Navy Seals, Wardlow St. Speed Issues
From Issue: Volume XX - Number 20
By Les Robbins
Before it slips my mind I do want to put in a plug for an upcoming speaker at the CSULB Distinguished Speaker Series. On October 18th the featured speaker will be Admiral Eric Olson, the former commander of the Navy Seals unit who took out Bin Laden. His presentation is entitled “The World at Night.” This should be a great presentation from a man who knows what is really going on these days in a world that many of us would hope didn’t exist. Details can be found at www.distinguishedspeakerseries.com [or see the advertisement on page four].

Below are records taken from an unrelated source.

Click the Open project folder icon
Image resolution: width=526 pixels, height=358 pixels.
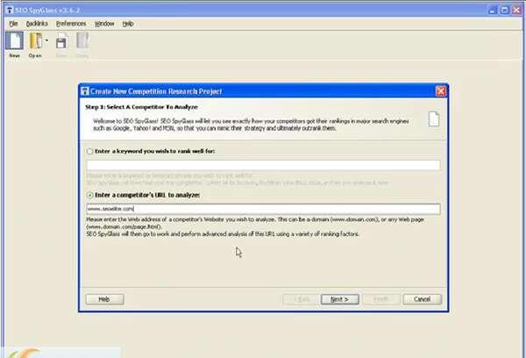pos(35,41)
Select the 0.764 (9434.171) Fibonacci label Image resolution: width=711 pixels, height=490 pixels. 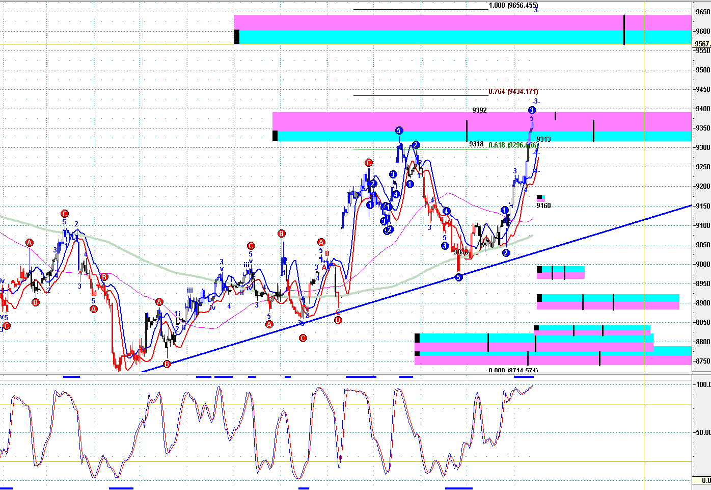click(513, 92)
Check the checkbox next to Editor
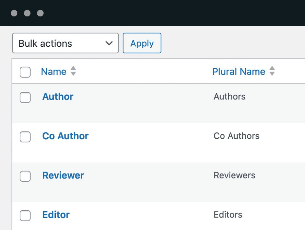This screenshot has height=230, width=305. (25, 216)
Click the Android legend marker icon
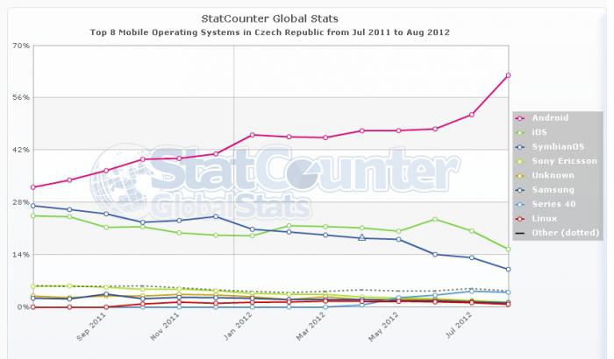The width and height of the screenshot is (614, 359). 521,117
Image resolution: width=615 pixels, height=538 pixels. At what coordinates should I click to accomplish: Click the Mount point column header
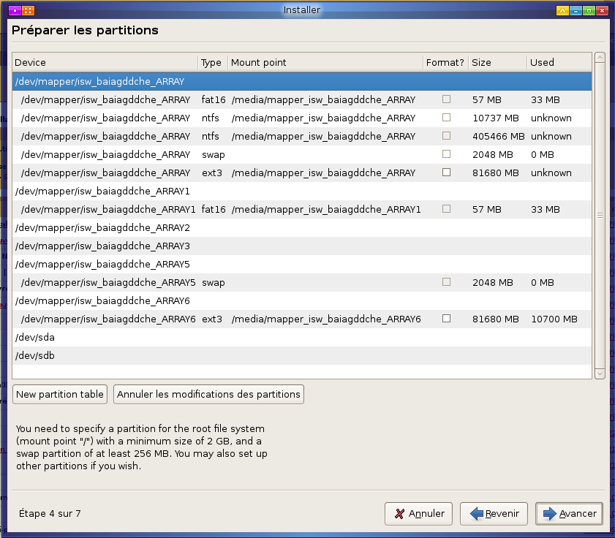(325, 63)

I spend more than my share of time driving around the neighborhoods where I live. I guess it goes back to my days as the councilman in the 5th District because as a city councilman you have to be on top of everything that is going on in your district. I can tell you that few things attract a bigger crowd at a community meeting that issues dealing with traffic.
I was also chairman of the city’s Traffic & Infrastructure Committee and once during my tenure on the council we had to update the city’s traffic management plan. I can still remember the overflow crowd that showed up at city hall on the evening that the meeting was held.

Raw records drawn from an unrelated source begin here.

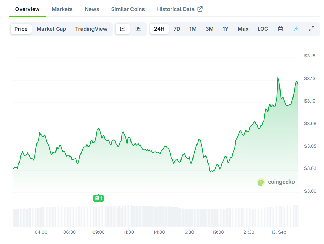Click the CoinGecko logo watermark

276,182
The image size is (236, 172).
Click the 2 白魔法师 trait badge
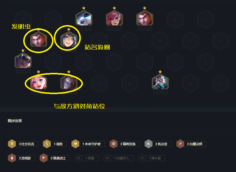[x=191, y=144]
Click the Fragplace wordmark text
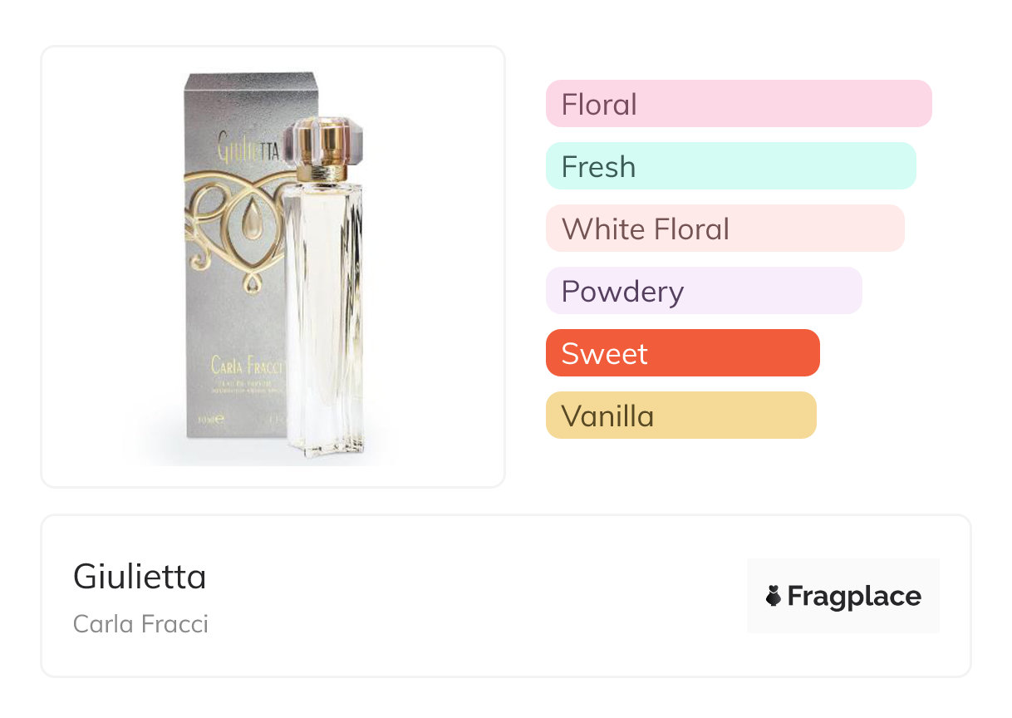Image resolution: width=1012 pixels, height=718 pixels. coord(854,596)
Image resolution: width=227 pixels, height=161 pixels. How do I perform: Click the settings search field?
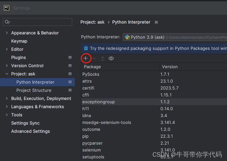click(37, 22)
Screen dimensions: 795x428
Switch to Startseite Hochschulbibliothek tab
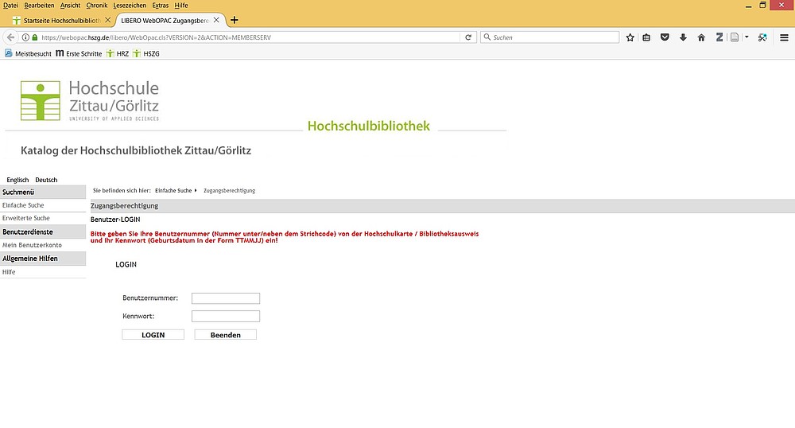pos(60,20)
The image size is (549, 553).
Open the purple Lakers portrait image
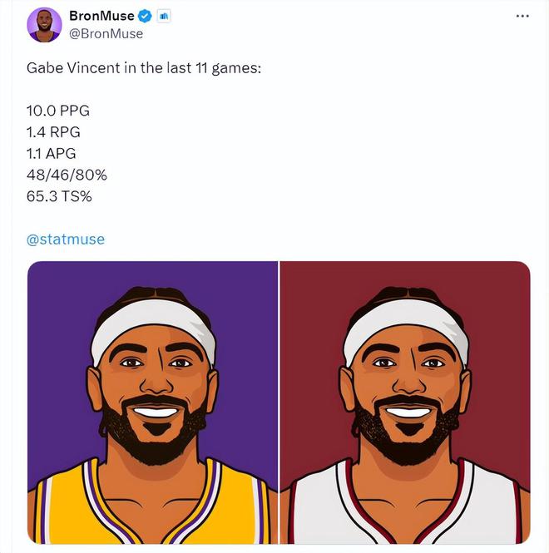tap(152, 402)
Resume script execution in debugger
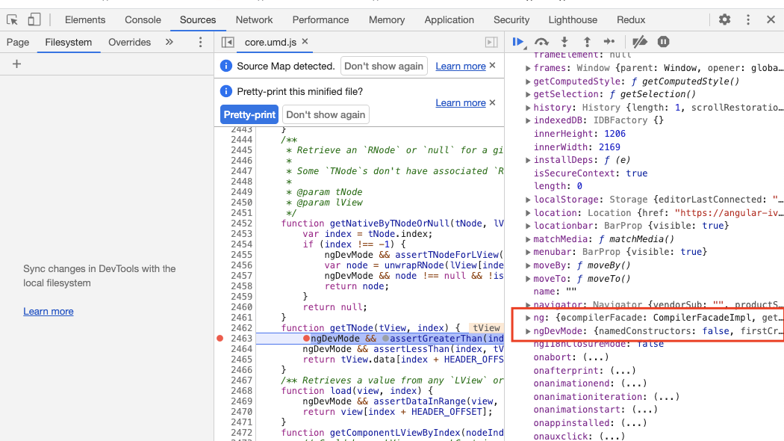784x441 pixels. pyautogui.click(x=518, y=42)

In my neighborhood I know that Councilmember Schipske has been dealing with traffic issues on Wardlow Road between Studebaker and Claremore, which is a N/S street that bisects El Dorado Park Estates. There is a traffic signal there, a crossing guard, and a lot of foot traffic due to its proximity to Newcomb Academy. I can remember on many occasions attending meetings in El Dorado dealing with speeding vehicles on Wardlow Rd.
In recent months I have been trying to figure out what the heck was going on there as I have witnessed the speed limits raised, and a myriad of traffic engineering tools employed on the West side of the freeway on Wardlow Rd. Councilmember Schipske, to her credit, seems to have been very responsive to the residents who have come forward with their concerns. She has also been responsive to the firefighters who live and work at Station 5, which is on Wardlow in the middle of the park.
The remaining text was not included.